Apart from creating things, what do you do?
The aforementioned coffee drinking, thrifting, watching shows on DVD, pointing out cute things my cat does, talking about cleaning my apartment, eventually actually cleaning my apartment, spending part of every day outside, shopping online so I can avoid stores, going to the stores I do have or want to go to at off peak times. Tuesday afternoon? Here I come, Target. Hanging out with friends, answering tons of e-mail, singing the praises of Etsy and Uline, daydreaming about moving or doing some serious traveling, going to our neighborhood restaurants and creating easy vegetarian recipes when we’re at home. And although this question is “what do you do aside from creating things” but really THAT is what I do all the time. In addition to etsy stuff I am preparing for a couple of shows and attempting to work on a children’s book. Oh and I spend waaaaay too much time on the computer, especially on Etsy and design/craft/ art blogs.
How can Etsy be improved? Any feature requests?
Ummm… not too much. My one controversial request is for the sampler to return. I miss the top sellers list and not just for the obvious reasons. With all the buzz surrounding Etsy, I believe people are curious what exactly it means to sell above average on this site. I think it speaks to possibility more than anything and I don’t believe it was ever the intention to give anyone an advantage or to keep the current top sellers on top. And I can speak from experience that it didn’t. My sales are higher since it went down.
That and sometimes I think everyone could benefit from taking a collective deep breath. The site is growing. We all want that. It means more members which means more sales. So, site maintenance and updates are going to happen. And this isn’t a brick-and-mortar shop that can make improvements after hours. Etsy is here 24 hours a day, 7 days a week, and that means sometimes the site is going to have to go down. And mistakes are going to happen. I of all people understand the urge to freak out. But it’s OK. It will all be OK.

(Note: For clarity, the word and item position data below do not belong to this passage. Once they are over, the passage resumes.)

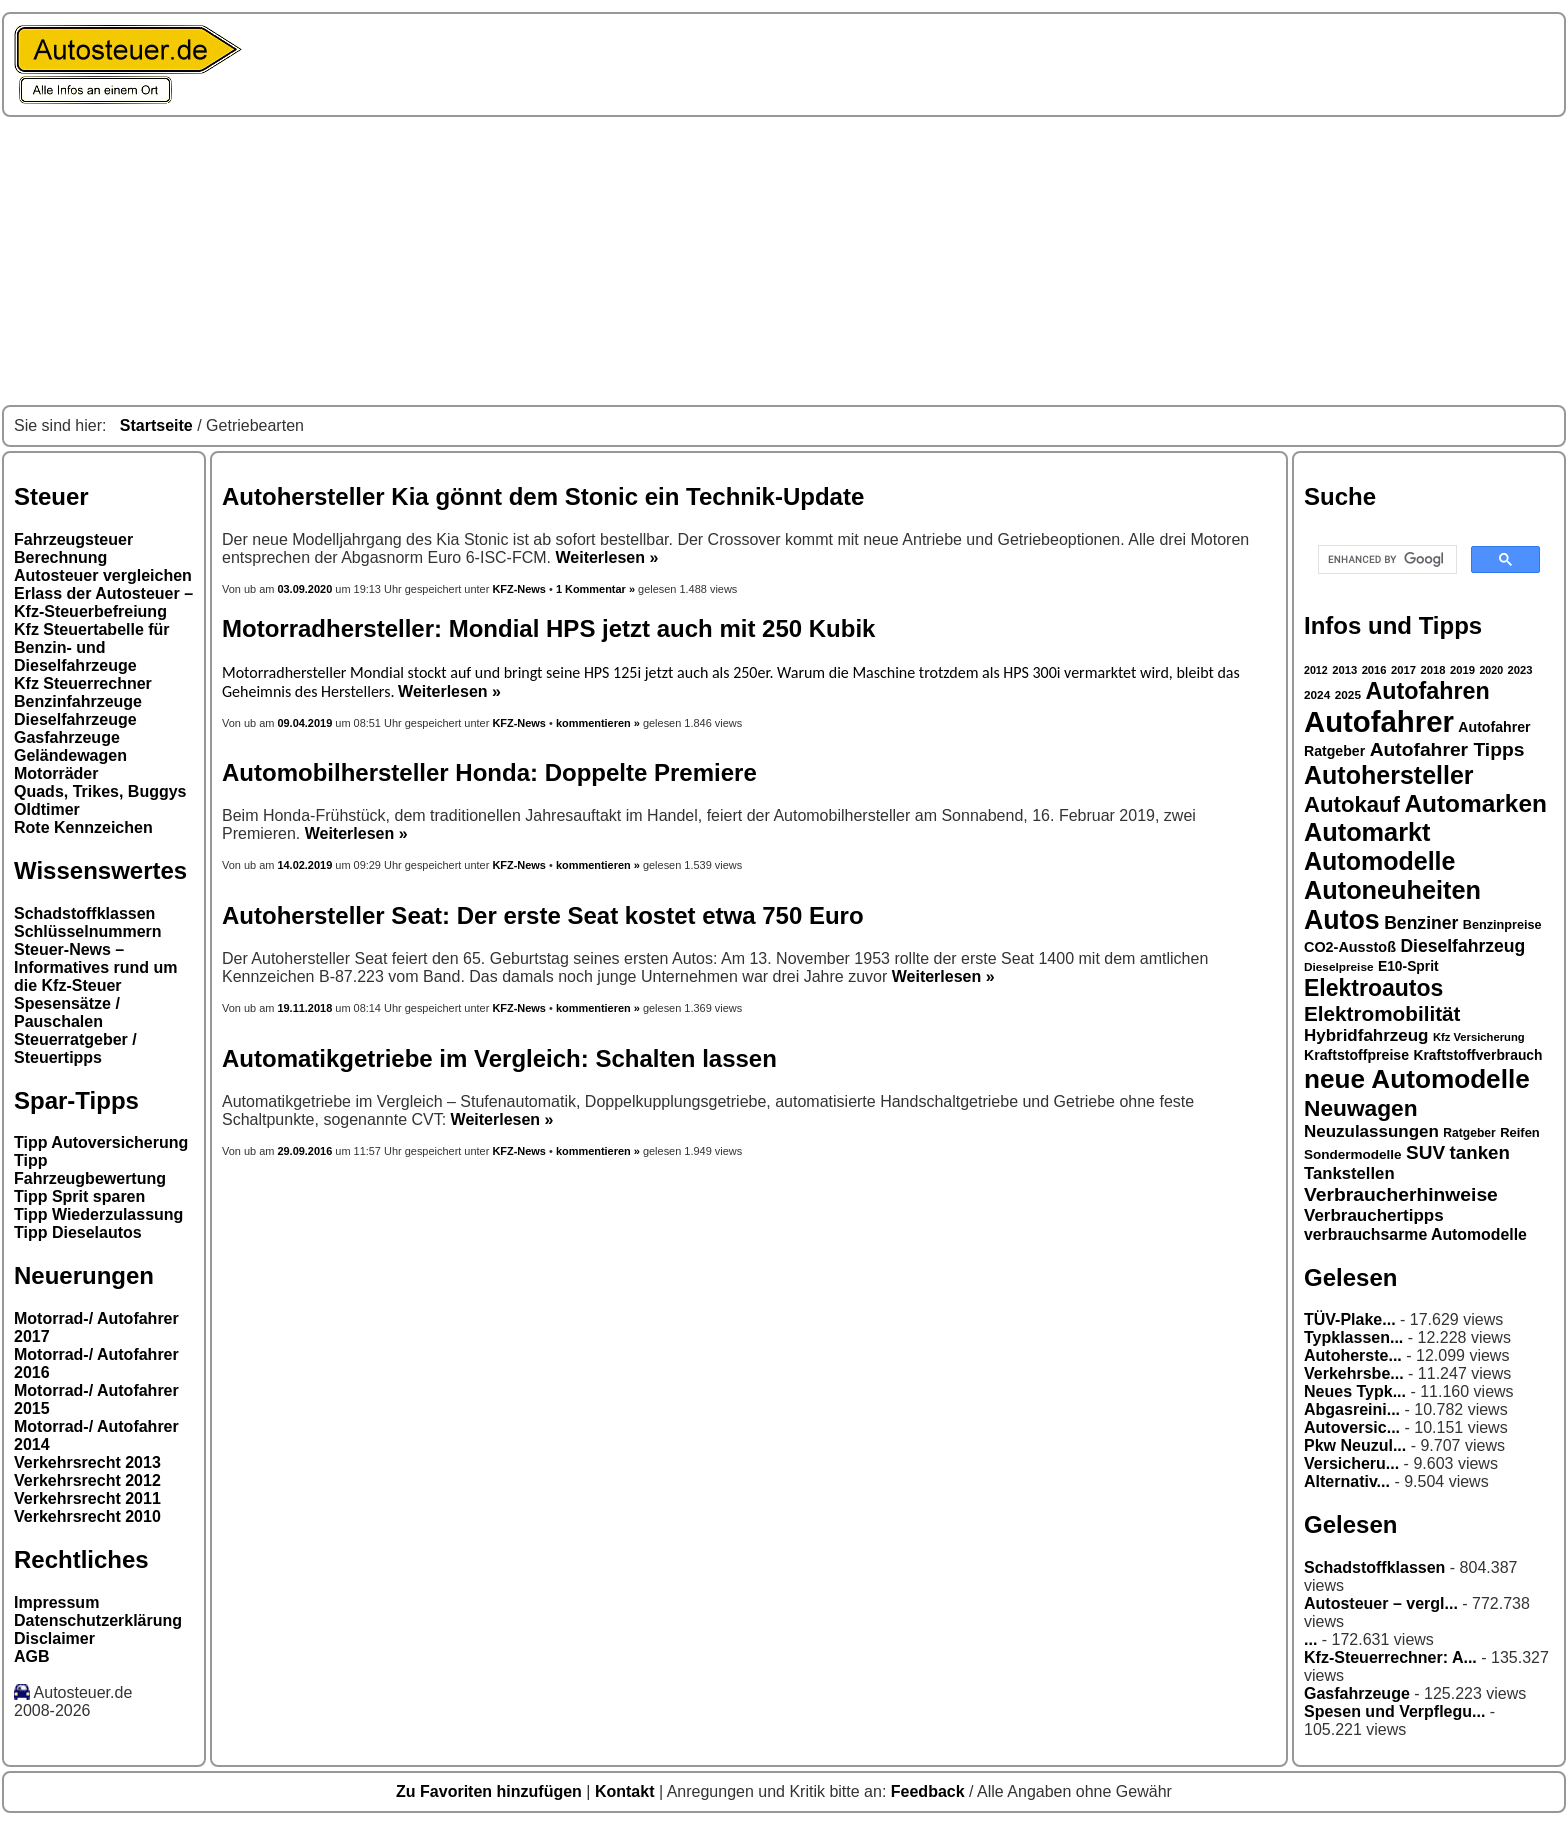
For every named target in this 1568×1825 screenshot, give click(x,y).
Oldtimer (47, 809)
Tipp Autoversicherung (101, 1142)
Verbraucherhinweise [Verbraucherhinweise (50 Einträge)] (1401, 1194)
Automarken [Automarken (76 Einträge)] (1475, 803)
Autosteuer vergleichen (103, 575)
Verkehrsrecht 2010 (87, 1516)
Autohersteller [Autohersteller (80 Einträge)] (1389, 775)
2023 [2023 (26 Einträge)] (1520, 670)
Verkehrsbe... (1354, 1373)
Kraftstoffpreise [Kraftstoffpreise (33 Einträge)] (1356, 1055)
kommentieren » (598, 723)
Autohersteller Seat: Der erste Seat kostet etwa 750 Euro (543, 915)
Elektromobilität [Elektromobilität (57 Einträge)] (1382, 1013)
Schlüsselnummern (88, 931)
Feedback (930, 1791)
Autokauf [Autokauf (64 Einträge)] (1352, 804)
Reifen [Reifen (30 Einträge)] (1520, 1132)
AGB (32, 1656)
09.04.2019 (304, 723)
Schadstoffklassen (84, 913)
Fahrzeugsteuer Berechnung (73, 548)
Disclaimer (54, 1638)
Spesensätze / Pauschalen (67, 1012)
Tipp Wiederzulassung (98, 1214)
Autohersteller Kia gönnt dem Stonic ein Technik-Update (543, 496)
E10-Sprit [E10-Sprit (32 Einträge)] (1408, 966)
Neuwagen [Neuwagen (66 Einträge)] (1361, 1108)
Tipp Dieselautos (78, 1232)
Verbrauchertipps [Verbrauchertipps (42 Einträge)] (1374, 1215)
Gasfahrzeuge (67, 737)
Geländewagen (70, 755)
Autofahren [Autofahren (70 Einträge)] (1427, 691)
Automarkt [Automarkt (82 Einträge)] (1367, 832)
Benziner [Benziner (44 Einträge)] (1421, 923)
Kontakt (627, 1791)
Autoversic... (1352, 1427)
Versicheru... (1351, 1463)
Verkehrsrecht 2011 (87, 1498)
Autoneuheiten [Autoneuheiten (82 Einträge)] (1392, 890)
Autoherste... (1353, 1355)
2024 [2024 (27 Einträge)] (1317, 695)
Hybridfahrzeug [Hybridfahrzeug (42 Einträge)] (1366, 1035)
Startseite (156, 425)
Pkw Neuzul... (1355, 1445)
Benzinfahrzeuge (78, 701)
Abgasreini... (1352, 1409)
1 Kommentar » (595, 589)
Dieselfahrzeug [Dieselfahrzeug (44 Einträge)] (1462, 946)
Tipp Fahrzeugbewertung (90, 1169)
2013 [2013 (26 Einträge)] (1344, 670)
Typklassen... (1353, 1337)
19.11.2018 (304, 1008)
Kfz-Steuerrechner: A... (1390, 1657)
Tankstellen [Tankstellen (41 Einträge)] (1349, 1173)
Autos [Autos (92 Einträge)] (1342, 920)
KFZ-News (519, 589)
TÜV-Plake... (1350, 1319)
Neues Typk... (1355, 1391)
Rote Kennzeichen (83, 827)
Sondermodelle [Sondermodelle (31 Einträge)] (1353, 1154)
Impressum (56, 1602)
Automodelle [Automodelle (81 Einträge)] (1380, 861)
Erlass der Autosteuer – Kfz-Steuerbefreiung (103, 602)
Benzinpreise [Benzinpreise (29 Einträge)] (1502, 925)
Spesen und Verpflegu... (1394, 1711)
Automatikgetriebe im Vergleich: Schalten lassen (499, 1058)
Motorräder (56, 773)
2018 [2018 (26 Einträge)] (1433, 670)
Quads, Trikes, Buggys (100, 791)
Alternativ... (1347, 1481)
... (1310, 1639)
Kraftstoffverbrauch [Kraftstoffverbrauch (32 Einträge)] (1478, 1055)
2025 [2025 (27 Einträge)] (1348, 695)
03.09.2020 (306, 589)
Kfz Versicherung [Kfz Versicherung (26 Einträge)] (1479, 1037)
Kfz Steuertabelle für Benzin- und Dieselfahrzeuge (92, 647)
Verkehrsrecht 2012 (87, 1480)
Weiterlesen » (606, 557)
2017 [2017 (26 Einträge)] (1403, 670)
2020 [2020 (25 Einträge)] (1491, 670)
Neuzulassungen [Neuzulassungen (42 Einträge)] (1371, 1131)
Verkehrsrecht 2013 (87, 1462)
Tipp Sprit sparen (79, 1196)
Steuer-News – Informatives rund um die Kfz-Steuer (96, 967)
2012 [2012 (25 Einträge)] (1316, 670)
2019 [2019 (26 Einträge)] (1462, 670)
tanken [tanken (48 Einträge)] (1480, 1152)
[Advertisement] (784, 261)
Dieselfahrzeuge (75, 719)
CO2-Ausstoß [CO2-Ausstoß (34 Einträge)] (1350, 947)
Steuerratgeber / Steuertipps (75, 1048)
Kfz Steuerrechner (83, 683)
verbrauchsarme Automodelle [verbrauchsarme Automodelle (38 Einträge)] (1415, 1234)
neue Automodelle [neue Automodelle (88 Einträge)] (1417, 1079)
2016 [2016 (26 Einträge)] (1374, 670)
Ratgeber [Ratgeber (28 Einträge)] (1469, 1133)
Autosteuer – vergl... (1381, 1603)
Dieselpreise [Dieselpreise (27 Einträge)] (1339, 967)
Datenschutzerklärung (98, 1620)
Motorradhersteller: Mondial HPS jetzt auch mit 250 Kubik (548, 628)
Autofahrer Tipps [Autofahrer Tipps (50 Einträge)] (1447, 749)
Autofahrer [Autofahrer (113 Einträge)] (1379, 721)
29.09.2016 (304, 1151)
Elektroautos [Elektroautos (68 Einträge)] (1373, 988)
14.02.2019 (304, 865)
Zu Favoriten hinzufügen (491, 1791)
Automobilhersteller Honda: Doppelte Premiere (489, 772)
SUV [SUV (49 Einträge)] (1425, 1152)
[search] (1385, 560)
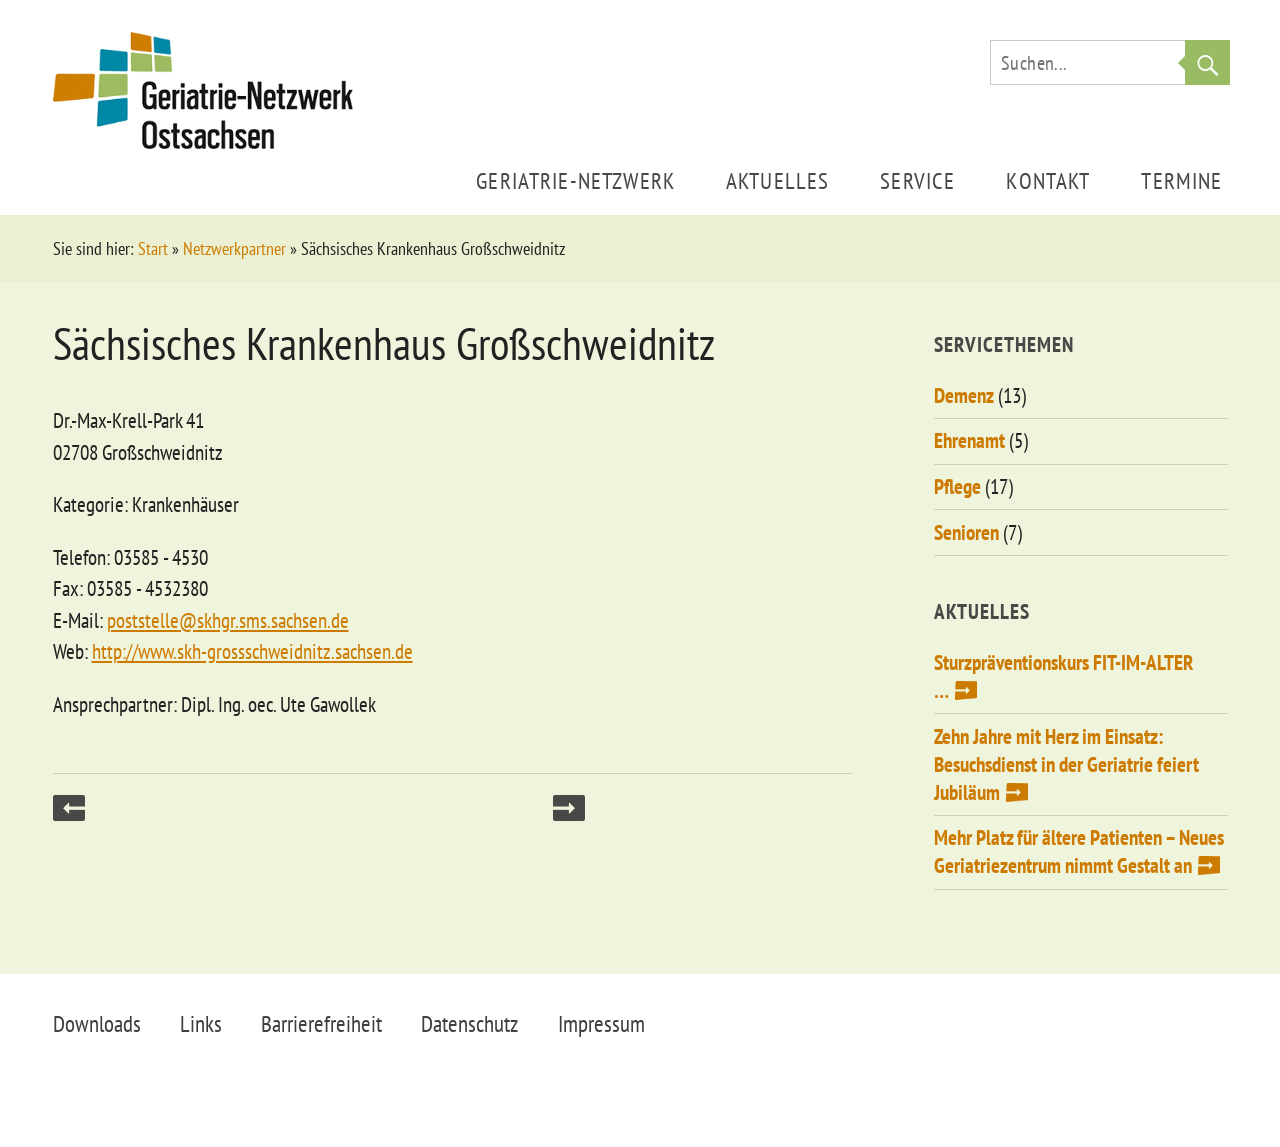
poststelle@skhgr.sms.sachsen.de (228, 620)
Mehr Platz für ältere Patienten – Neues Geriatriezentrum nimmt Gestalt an (1079, 851)
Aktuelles (777, 180)
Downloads (97, 1023)
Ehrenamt (969, 440)
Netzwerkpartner (234, 248)
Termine (1181, 180)
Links (201, 1023)
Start (153, 248)
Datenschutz (469, 1023)
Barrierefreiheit (321, 1023)
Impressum (601, 1023)
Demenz (964, 395)
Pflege (957, 486)
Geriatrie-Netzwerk (575, 180)
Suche (1207, 62)
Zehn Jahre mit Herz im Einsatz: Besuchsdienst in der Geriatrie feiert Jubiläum (1066, 764)
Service (917, 180)
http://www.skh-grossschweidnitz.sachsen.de (252, 651)
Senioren (966, 532)
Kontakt (1048, 180)
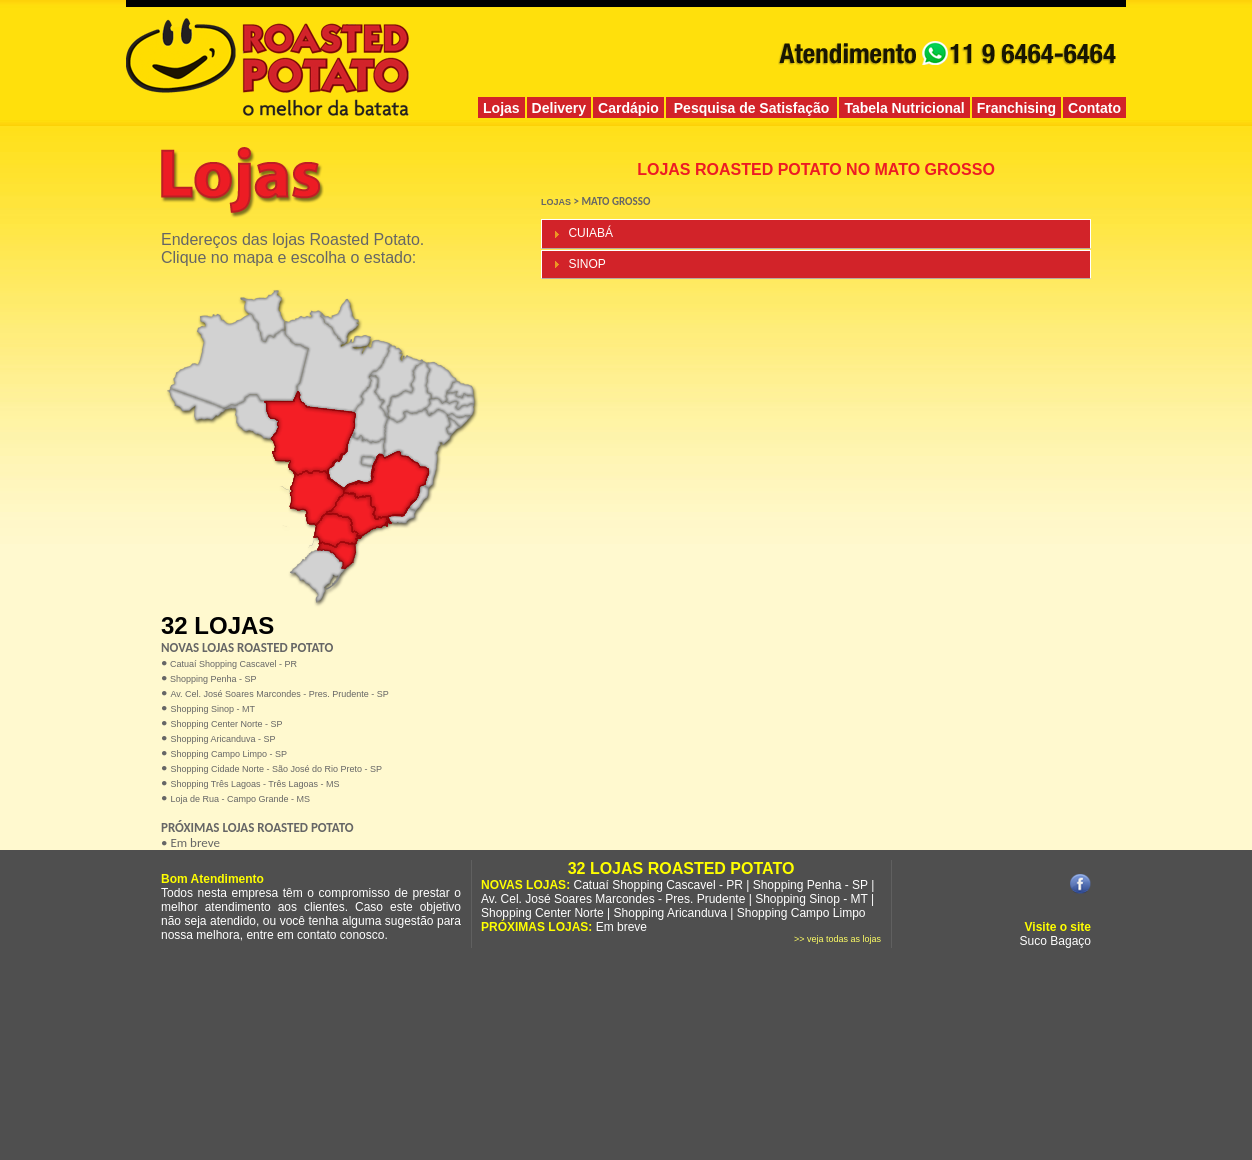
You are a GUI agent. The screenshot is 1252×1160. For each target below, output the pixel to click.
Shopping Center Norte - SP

My only actual concern right now is that I want the focus on Etsy to remain tight (but I am not by any means saying rigid). For instance, I think Etsy Labs is an amazing social program and I plan to visit it one day soon. But 99.9% of us aren’t there. I think the vision of Etsy being an ONLINE marketplace and ONLINE community need to remain number one. And Etsy Labs is a fantastic supplement to that and wonderful advertising tool, but sometimes all the talk of Etsy Labs on the main site and blog leave the rest of us feeling like it’s a super fun club we have no way of belonging to. And since Etsy Labs is what we are SEEING all the time lately (because obviously it’s more fun and interesting) it makes it appear that that is where the focus is right now. But I think the online tutorials will help merge the actual and virtual community and the separate Etsy Labs blog is a move in the right direction. And truly, I hope my love, admiration, and utmost respect for all things Etsy come through in this interview. Who knew a word I hadn’t even heard of two years ago would be coming out of my mouth like fifty times a day?